# is it a gto



## pamaedgto (May 10, 2014)

the plate numbers are 65 23737 body bf287 trim 215-24 acc 1113 
body by fisher
9A Pontiac, Michigan 5

is this a gto or lemans gto??


----------



## Roger that (Feb 6, 2010)

Your car is a Fremont, Ca built 1965 Lemans 2 door hardtop coupe with Gold interior built on the 1st week of September.

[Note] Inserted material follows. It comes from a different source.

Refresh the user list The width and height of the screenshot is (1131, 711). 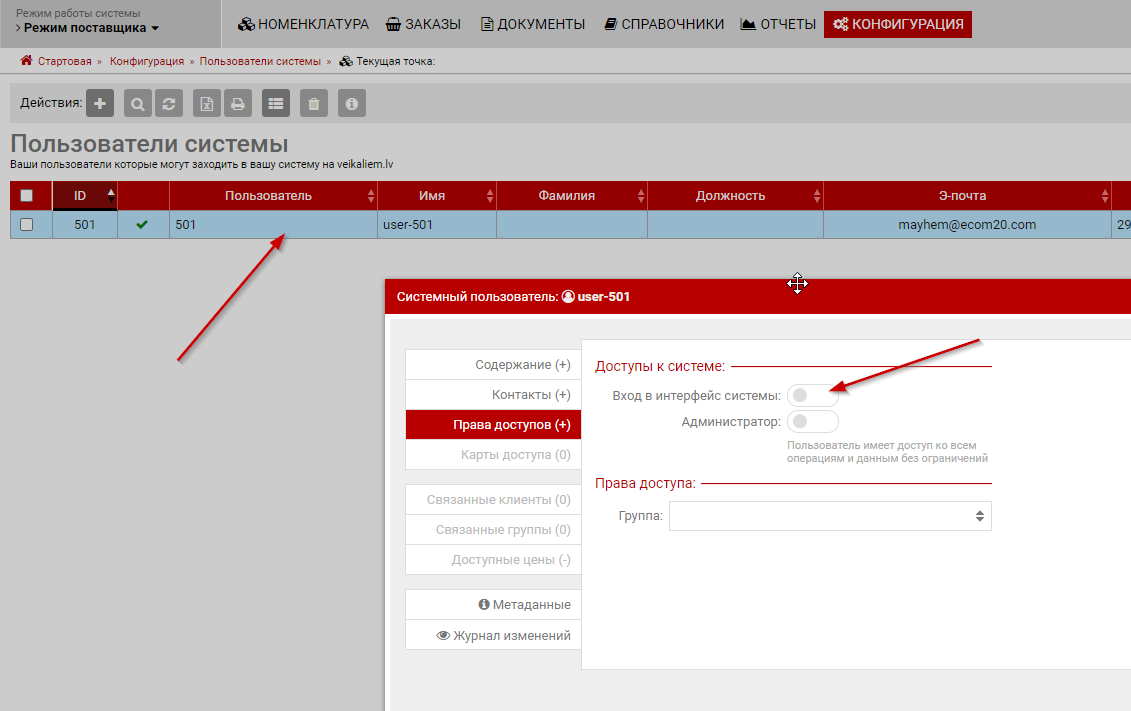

The GTO in 1965 was an option on the Lemans series. The only way you will know if your car is a true GTO is to get a PHS (Pontiac Historical Society) paper work search. PHS has a website to request your search.


----------



## jmt455 (Mar 26, 2012)

The only way to be sure (if you don't have the build sheet) is to get the PHS documentation for the car.

PHS Historic Services


----------



## SANDU002 (Oct 13, 2004)

It is a Lemans. In 1965 the Pontiac plant was one of only two plants that designated the GTO with the code of 5N on the data plate on the firewall. As stated before, PHS will give you all your answers.


----------



## Roger that (Feb 6, 2010)

The 5N (code for GTO) was used in the Pontiac plant (PON) and the Kansas plant (KAN). The cowl tag in question though is from Fremont, CA (BF).


----------



## 05GTO (Oct 6, 2004)

Roger that said:


> The 5N (code for GTO) was used in the Pontiac plant (PON) and the Kansas plant (KAN). The cowl tag in question though is from Fremont, CA (BF).


:agree

Also, Fremont was the only plant that used The UPC coding system the OP listed above, The car was an early production built the first week of September 1964 and was the 287th Tempest, Lemans or GTO built in Fremont.



> acc 1113


----------



## geeteeohguy (Feb 2, 2008)

I'll third that. Need the PHS to confirm, as the 5N thing does not apply to many '65 GTO's.


----------